После этих его слов повисла пауза.
– Пушкин ни на школьной скамье, ни после, в свете, не имел ничего привлекательного в своем обращении, – с убеждением произнес барон Корф. – Беседы ровной, систематической, связной у него совсем не было; были только вспышки: резкая острота, злая насмешка, какая-нибудь внезапная поэтическая мысль, но все это только изредка и урывками, большею же частью или тривиальные общие места, или рассеянное молчание, прерываемое иногда, при умном слове другого, диким смехом, чем-то вроде лошадиного ржания.
– Был он вспыльчив, легко раздражен, это правда, – согласился князь, – но со всем тем он, напротив, в обращении своем, когда самолюбие его не было задето, был особенно любезен и привлекателен, что и доказывается многочисленными приятелями его. Беседы систематической, быть может, и не было, но все прочее, сказанное о разговоре его, – несправедливо или преувеличенно. Во всяком случае, не было тривиальных общих мест: ум его вообще был здравый и светлый.
– О, мало кто мог сравниться с ним по остроте ума! – поддакнула пожилая дама. – Не мудрено, что он привык смотреть на общество свысока. Он привык к поклонению, к тому, что все прислушивались к его речам.
– Его светлый, а вернее, острый ум никто не оспаривает, – ответил Корф. – Я говорю лишь о том, что Пушкин не был создан ни для службы, ни для света, ни даже – думаю – для истинной дружбы. У него были только две стихии: удовлетворение плотским страстям и поэзия, и в обеих он ушел далеко. В нем не было ни внешней, ни внутренней религии, ни высших нравственных чувств; он полагал даже какое-то хвастовство в высшем цинизме по этим предметам: злые насмешки, часто в самых отвратительных картинах, над всеми религиозными верованиями и обрядами, над уважением к родителям, над всеми связями общественными и семейными, все это было ему нипочем, и я не сомневаюсь, что для едкого слова он иногда говорил даже более и хуже, нежели думал и чувствовал.

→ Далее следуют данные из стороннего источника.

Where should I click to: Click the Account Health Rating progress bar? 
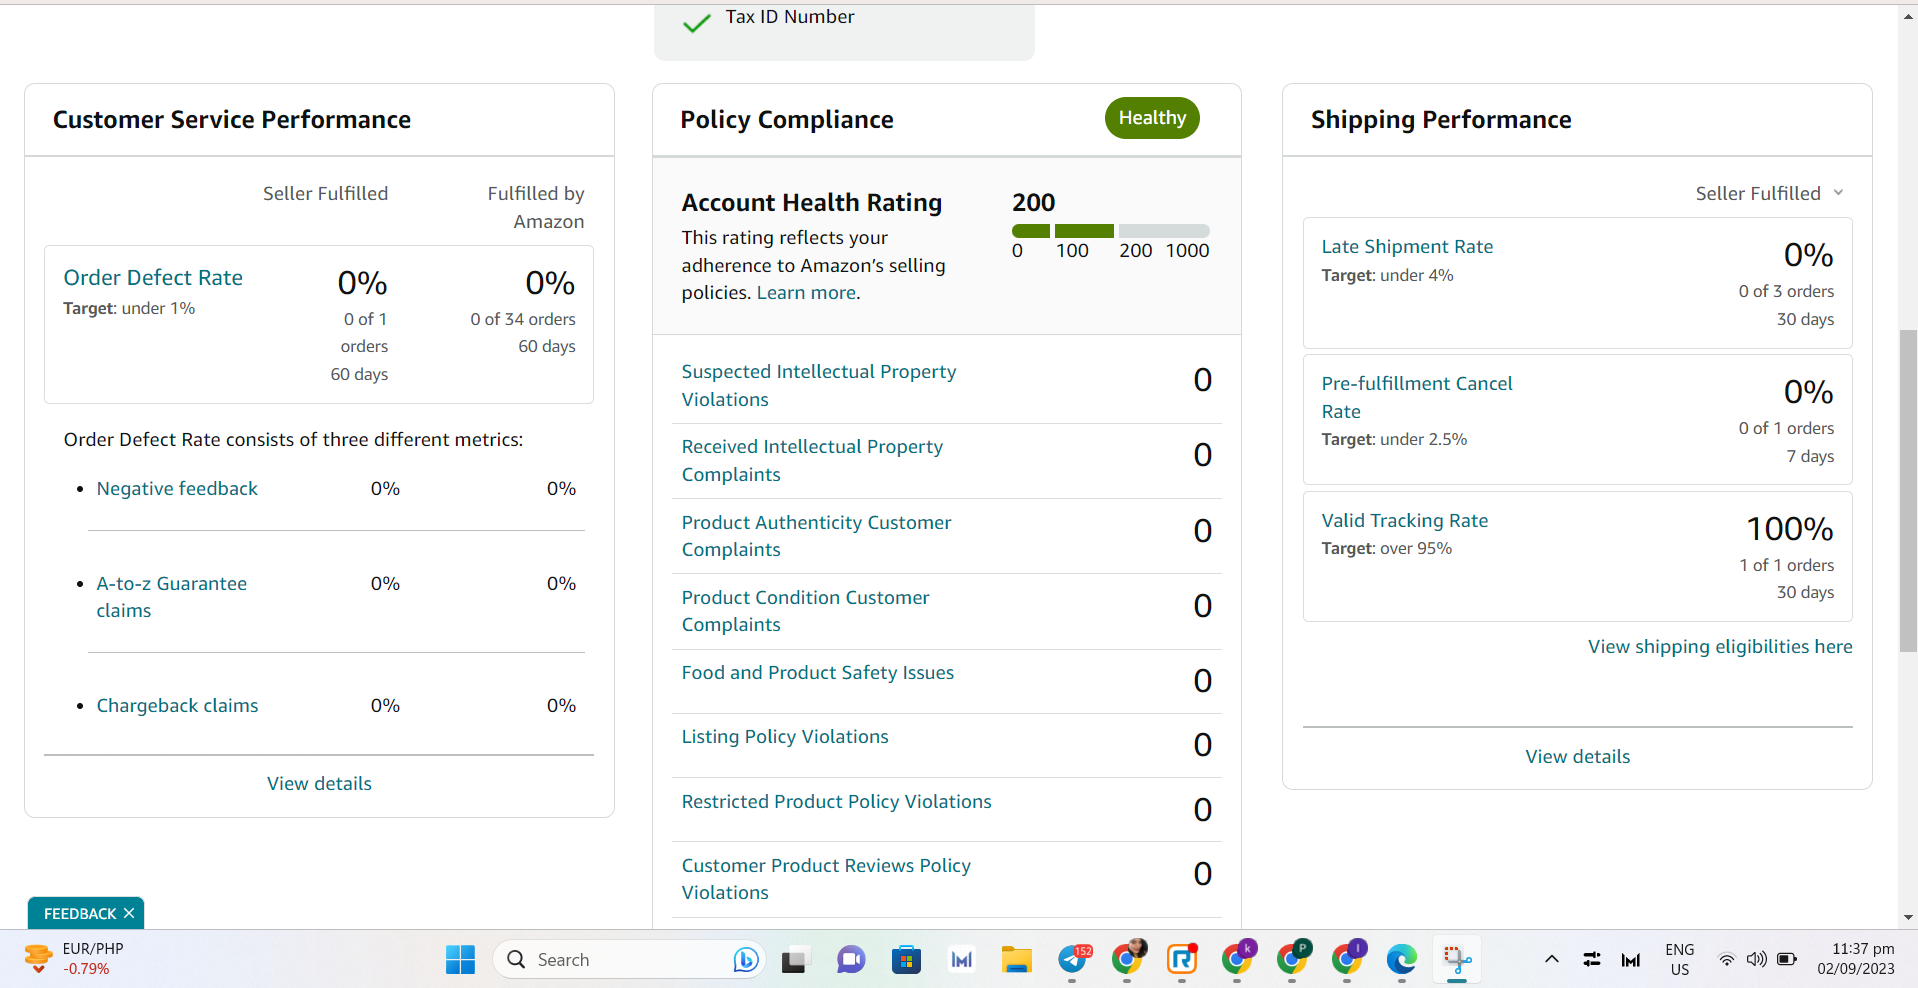(x=1110, y=231)
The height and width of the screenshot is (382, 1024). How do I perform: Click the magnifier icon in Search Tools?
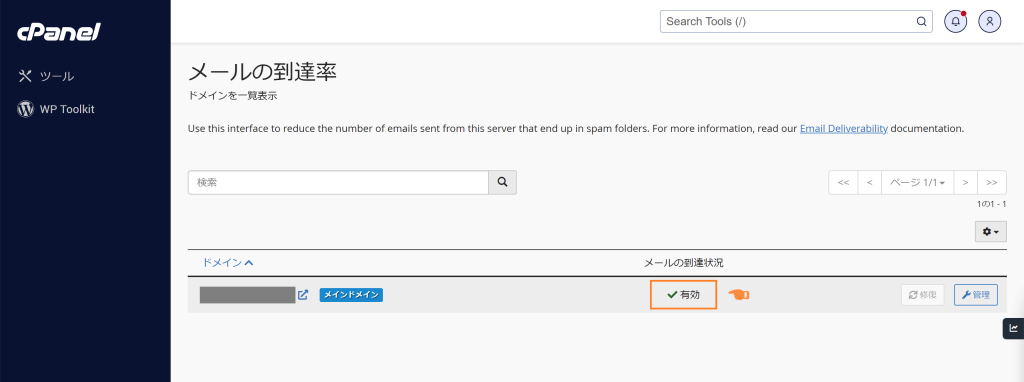click(x=921, y=22)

– Его выходки много содействовали его популярности. Однако нет сомнения, что все истории, возбуждаемые раздражительным характером Пушкина, его вспыльчивостью и гордостью, не выходили бы из ряда весьма обыкновенных, – заметил Вяземский, – если б не было вокруг него столько людей.
– Это уж точно, люди толпились вокруг него! Светская молодежь любила с ним покутить и поиграть в азартные игры, – поддержал разговор офицер, – а это было для него источником бесчисленных неприятностей, так как он вечно был в раздражении, не находя или не умея занять настоящего места. Самолюбие его проглядывало во всем.